**Given information**
= = = = = = =

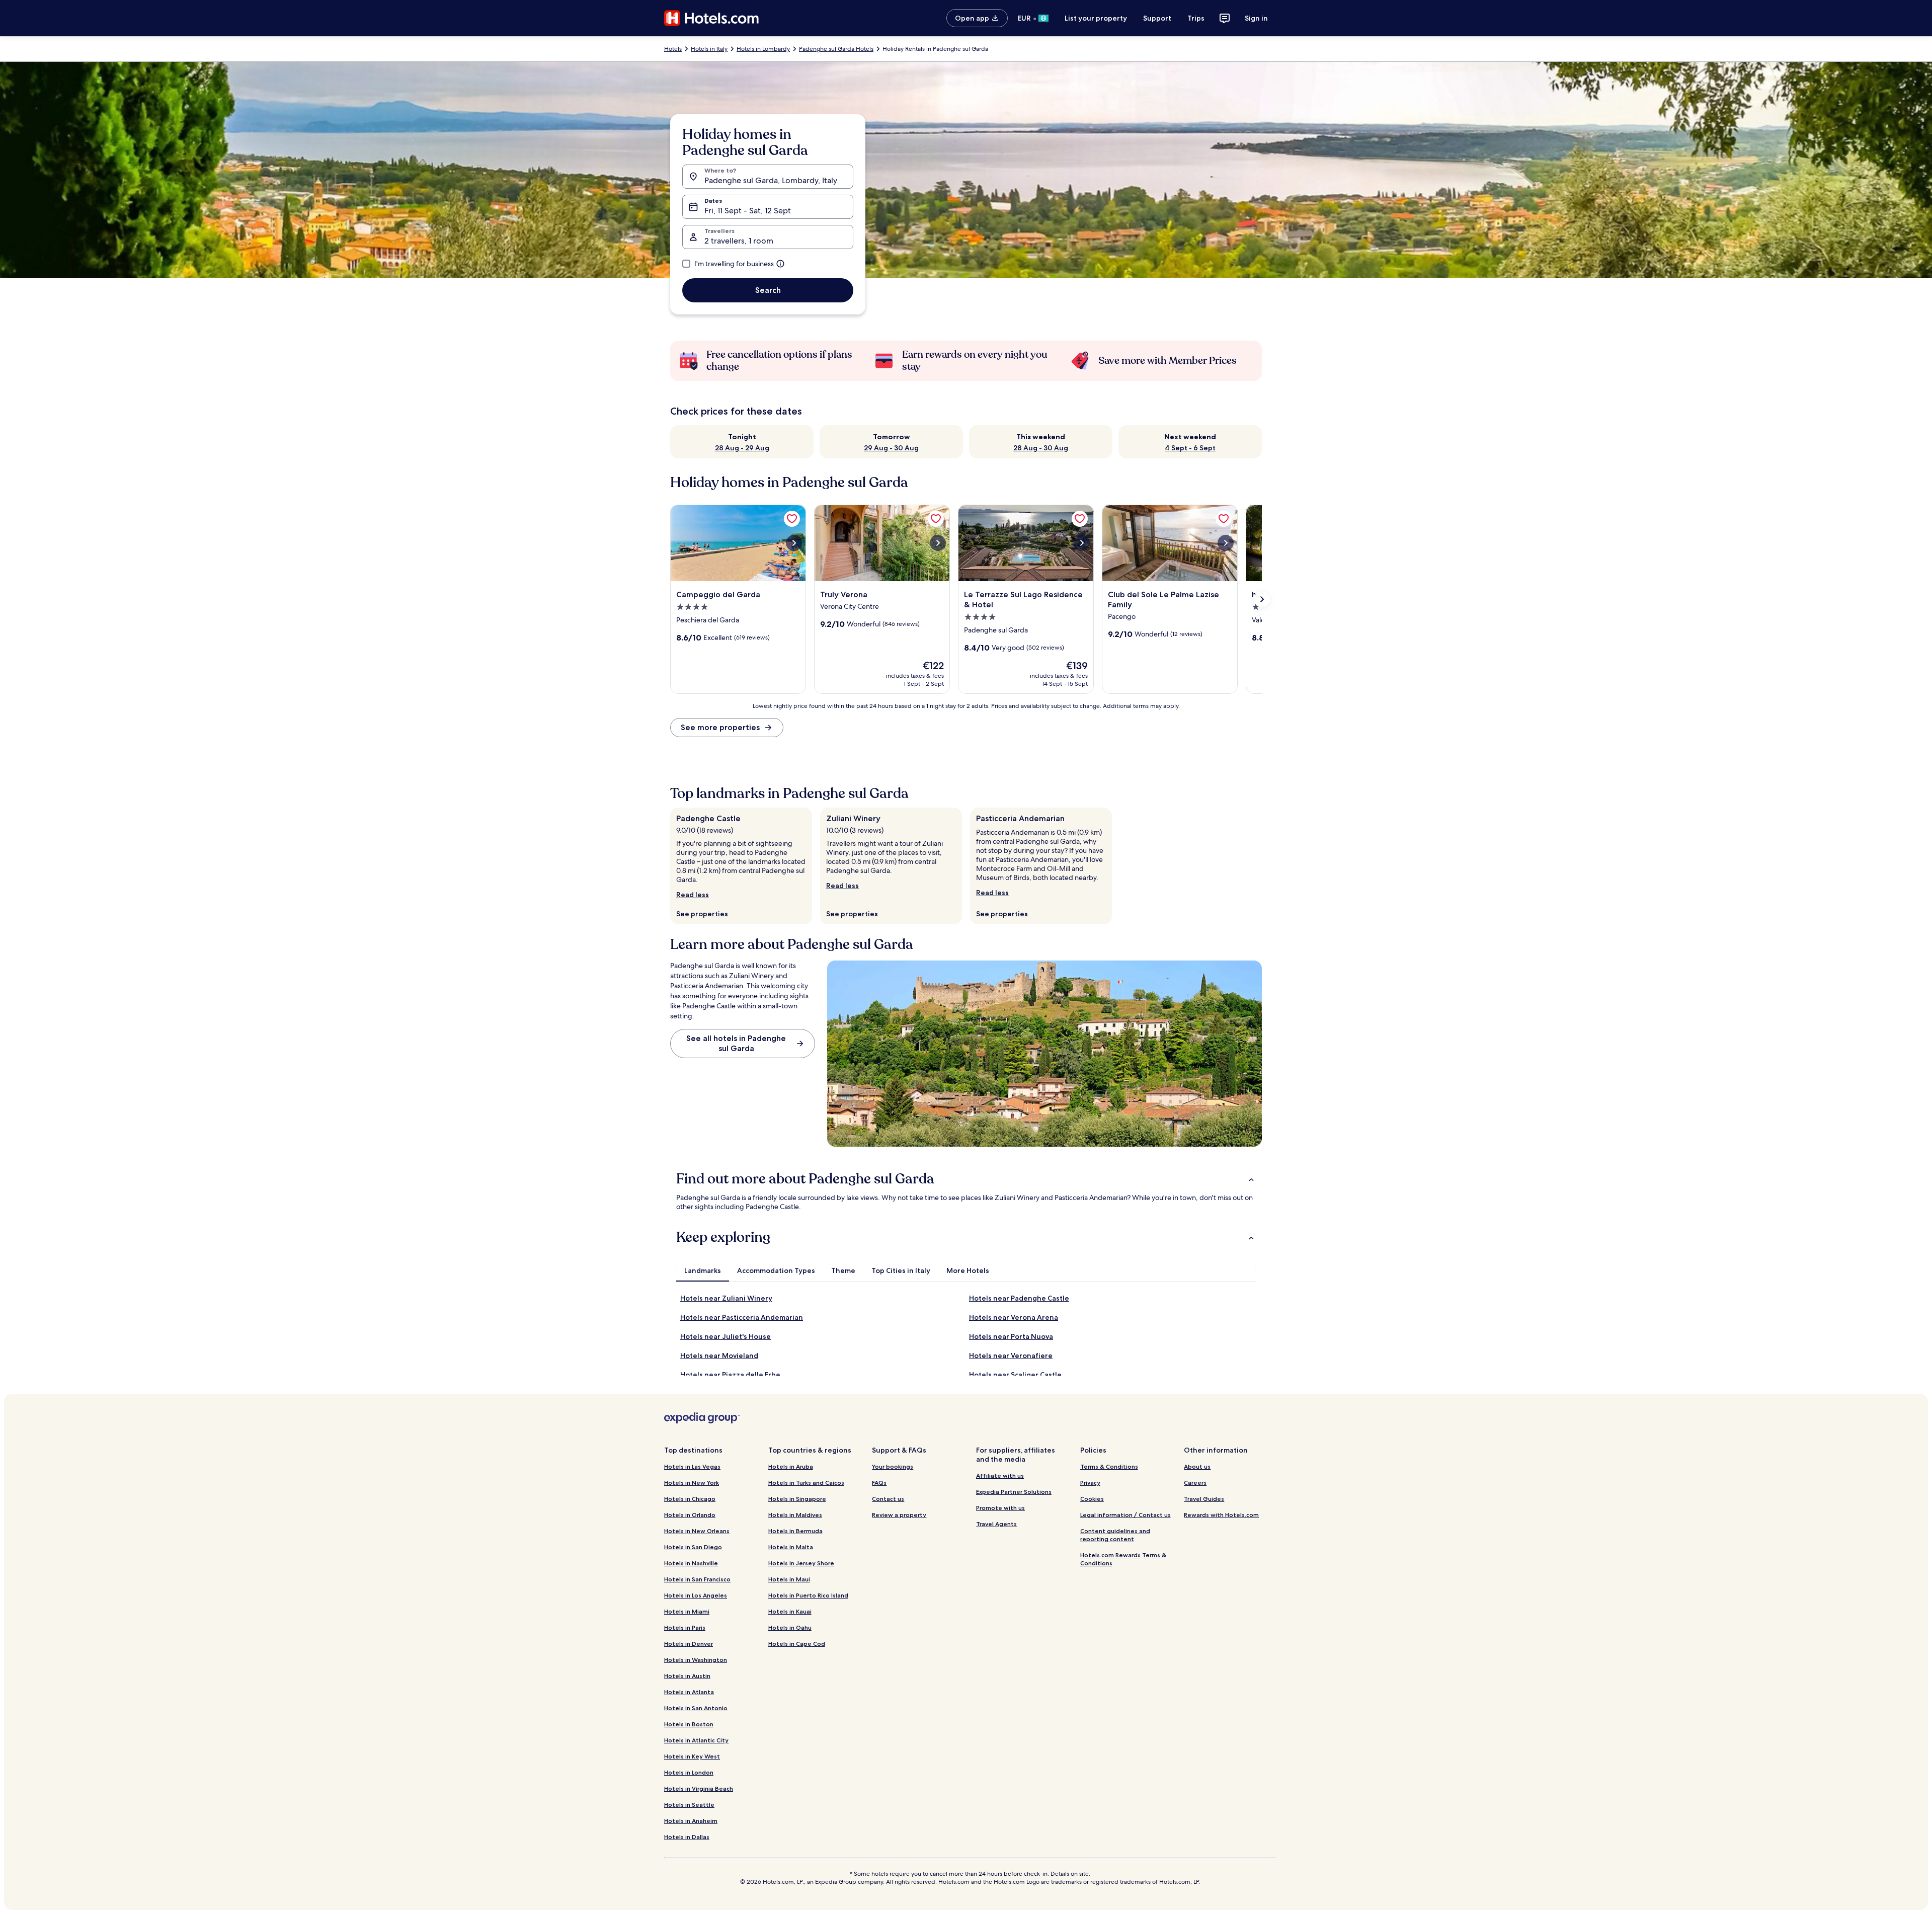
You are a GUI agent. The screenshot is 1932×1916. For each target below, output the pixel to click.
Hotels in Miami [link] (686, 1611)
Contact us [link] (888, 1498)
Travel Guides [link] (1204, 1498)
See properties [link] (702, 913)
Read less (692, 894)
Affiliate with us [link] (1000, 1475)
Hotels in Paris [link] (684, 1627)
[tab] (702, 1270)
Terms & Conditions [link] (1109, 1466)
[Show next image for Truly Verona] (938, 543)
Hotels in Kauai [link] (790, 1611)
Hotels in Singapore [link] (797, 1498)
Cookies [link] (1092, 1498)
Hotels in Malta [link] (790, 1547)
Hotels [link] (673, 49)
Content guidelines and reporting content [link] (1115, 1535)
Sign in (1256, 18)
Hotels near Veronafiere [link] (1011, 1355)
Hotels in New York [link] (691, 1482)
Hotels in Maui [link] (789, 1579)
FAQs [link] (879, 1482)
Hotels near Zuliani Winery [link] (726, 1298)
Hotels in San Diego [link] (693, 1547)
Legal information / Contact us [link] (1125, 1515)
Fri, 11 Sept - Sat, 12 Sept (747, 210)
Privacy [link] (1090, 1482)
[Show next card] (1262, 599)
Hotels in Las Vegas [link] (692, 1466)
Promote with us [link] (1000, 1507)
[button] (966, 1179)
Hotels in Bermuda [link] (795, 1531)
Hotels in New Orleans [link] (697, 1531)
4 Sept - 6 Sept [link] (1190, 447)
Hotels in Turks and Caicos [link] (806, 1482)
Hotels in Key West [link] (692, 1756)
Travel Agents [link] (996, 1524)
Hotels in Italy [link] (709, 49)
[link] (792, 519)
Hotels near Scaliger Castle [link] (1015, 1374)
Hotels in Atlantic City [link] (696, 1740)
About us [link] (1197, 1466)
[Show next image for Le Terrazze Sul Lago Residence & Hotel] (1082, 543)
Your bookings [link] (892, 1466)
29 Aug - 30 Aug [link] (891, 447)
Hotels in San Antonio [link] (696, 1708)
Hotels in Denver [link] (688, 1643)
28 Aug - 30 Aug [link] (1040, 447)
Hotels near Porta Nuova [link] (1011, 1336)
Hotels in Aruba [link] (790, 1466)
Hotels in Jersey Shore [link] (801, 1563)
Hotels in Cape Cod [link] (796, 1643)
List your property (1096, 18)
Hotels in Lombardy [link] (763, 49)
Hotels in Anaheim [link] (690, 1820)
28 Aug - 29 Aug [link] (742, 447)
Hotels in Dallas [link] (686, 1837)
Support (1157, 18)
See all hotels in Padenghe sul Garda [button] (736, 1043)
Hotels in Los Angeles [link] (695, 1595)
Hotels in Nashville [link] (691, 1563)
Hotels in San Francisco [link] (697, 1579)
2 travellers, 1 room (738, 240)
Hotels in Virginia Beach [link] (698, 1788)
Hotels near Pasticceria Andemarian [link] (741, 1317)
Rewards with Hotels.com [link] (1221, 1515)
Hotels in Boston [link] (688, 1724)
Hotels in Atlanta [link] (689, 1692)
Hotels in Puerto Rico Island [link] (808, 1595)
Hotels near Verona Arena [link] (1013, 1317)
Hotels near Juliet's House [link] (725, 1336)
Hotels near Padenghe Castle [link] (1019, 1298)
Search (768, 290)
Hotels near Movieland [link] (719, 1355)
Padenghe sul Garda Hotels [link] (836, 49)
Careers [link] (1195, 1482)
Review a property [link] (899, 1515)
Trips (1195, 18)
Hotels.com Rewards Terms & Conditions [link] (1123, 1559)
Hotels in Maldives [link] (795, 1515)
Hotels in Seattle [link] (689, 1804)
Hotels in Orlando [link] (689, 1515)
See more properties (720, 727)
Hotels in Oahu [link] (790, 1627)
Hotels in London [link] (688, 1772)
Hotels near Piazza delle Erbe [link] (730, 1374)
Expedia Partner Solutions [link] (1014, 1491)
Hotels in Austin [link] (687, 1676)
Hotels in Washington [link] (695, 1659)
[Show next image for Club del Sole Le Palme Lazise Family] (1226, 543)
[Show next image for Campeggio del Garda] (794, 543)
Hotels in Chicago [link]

= = = = = = =

Search the listing for the word "Padenghe" and return each line that holds it.

See all hotels in Padenghe sul Garda [button] (736, 1043)
Hotels near Padenghe Castle [link] (1019, 1298)
Padenghe sul Garda Hotels [link] (836, 49)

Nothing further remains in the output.